> Aim
Tally the lines in the rows below that contain the word "title", treating case as significant. Reply with the number only.

> Material shown
====================
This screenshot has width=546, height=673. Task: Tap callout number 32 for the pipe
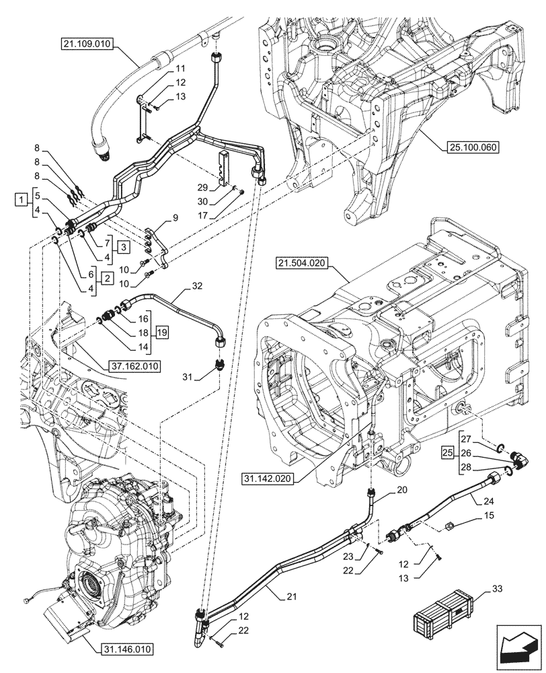pyautogui.click(x=196, y=285)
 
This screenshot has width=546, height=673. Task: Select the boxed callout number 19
pyautogui.click(x=161, y=332)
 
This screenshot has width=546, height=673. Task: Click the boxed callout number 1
pyautogui.click(x=22, y=200)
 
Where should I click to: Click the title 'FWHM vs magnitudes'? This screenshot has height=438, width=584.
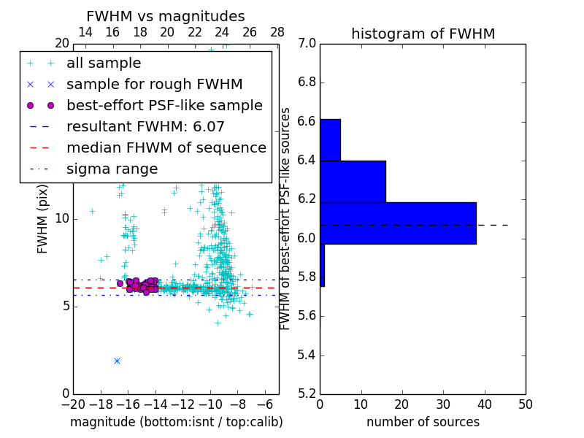(166, 17)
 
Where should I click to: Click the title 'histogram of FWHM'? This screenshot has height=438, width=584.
(423, 34)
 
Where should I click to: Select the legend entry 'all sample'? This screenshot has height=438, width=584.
(104, 64)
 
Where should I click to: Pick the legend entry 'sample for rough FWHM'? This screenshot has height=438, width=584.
(154, 84)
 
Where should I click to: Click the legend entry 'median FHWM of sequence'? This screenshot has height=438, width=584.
(166, 147)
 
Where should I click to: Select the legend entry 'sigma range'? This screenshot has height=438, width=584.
(112, 169)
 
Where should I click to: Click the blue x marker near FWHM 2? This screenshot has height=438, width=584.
(117, 361)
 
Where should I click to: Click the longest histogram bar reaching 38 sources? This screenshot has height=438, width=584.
(398, 223)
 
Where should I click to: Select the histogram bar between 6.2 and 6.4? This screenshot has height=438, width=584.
(353, 181)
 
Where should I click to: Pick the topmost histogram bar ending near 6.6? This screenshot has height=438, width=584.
(330, 139)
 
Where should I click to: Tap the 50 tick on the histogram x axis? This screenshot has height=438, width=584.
(525, 404)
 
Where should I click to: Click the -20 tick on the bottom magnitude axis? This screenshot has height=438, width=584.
(73, 404)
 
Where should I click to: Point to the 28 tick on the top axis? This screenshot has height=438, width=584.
(277, 32)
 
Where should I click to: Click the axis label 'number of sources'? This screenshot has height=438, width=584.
(423, 422)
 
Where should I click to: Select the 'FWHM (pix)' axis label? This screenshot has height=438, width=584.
(43, 218)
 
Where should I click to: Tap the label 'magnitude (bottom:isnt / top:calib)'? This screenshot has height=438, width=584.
(176, 422)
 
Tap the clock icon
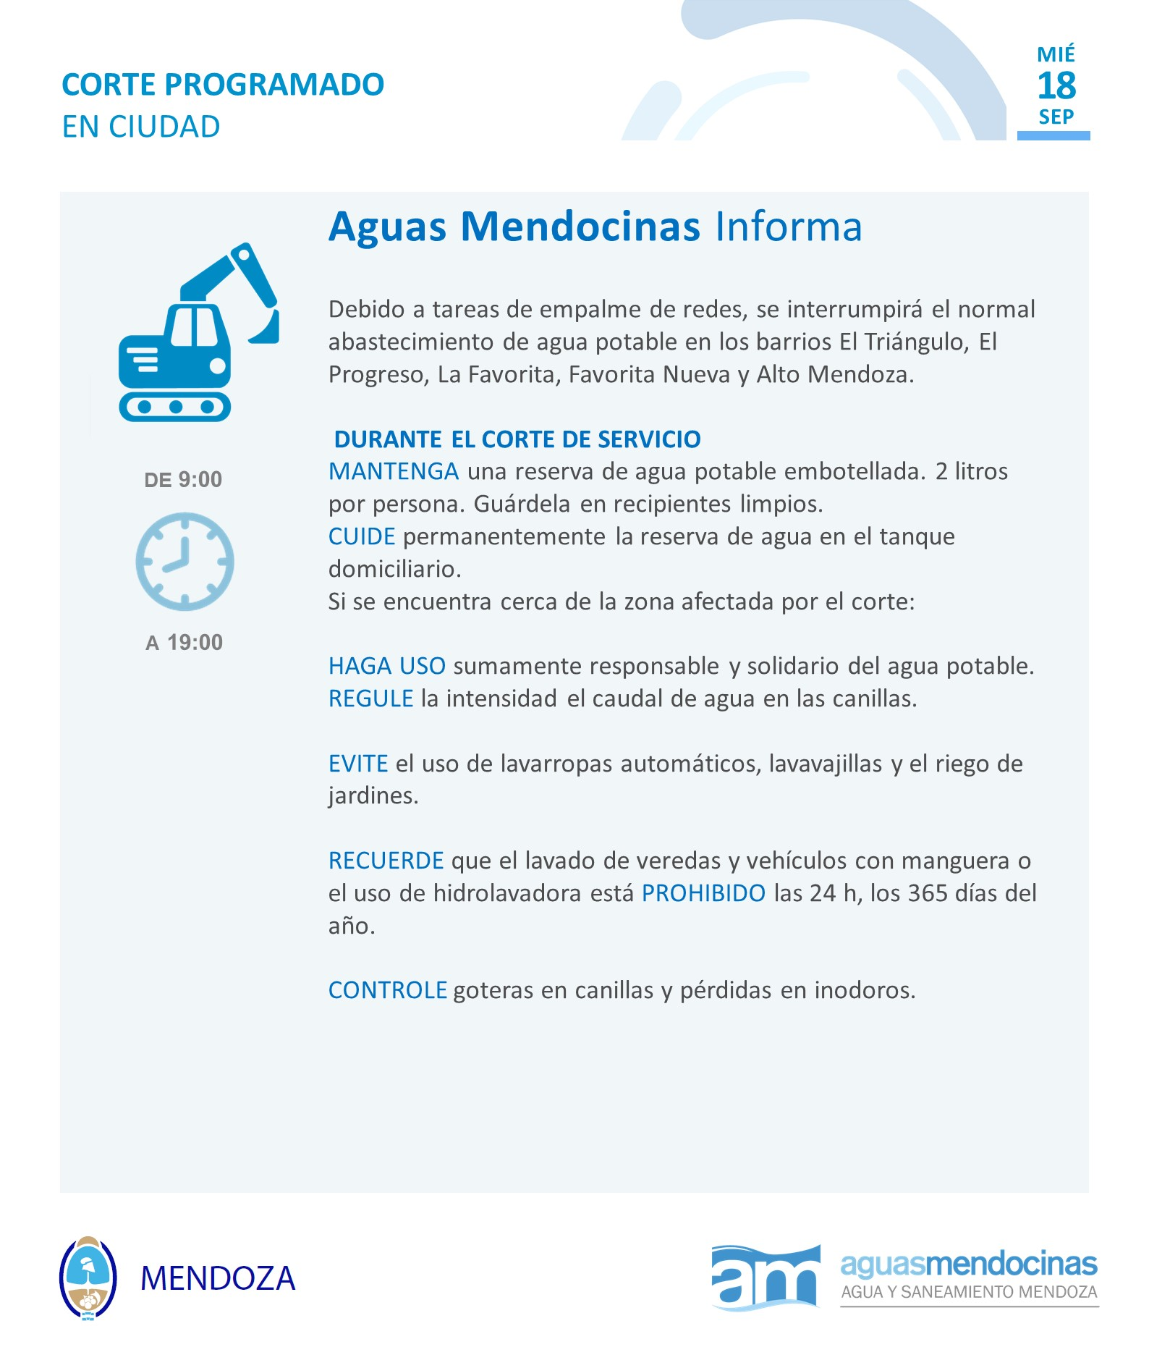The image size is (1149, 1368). (x=185, y=562)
====================
> Exercise answer
2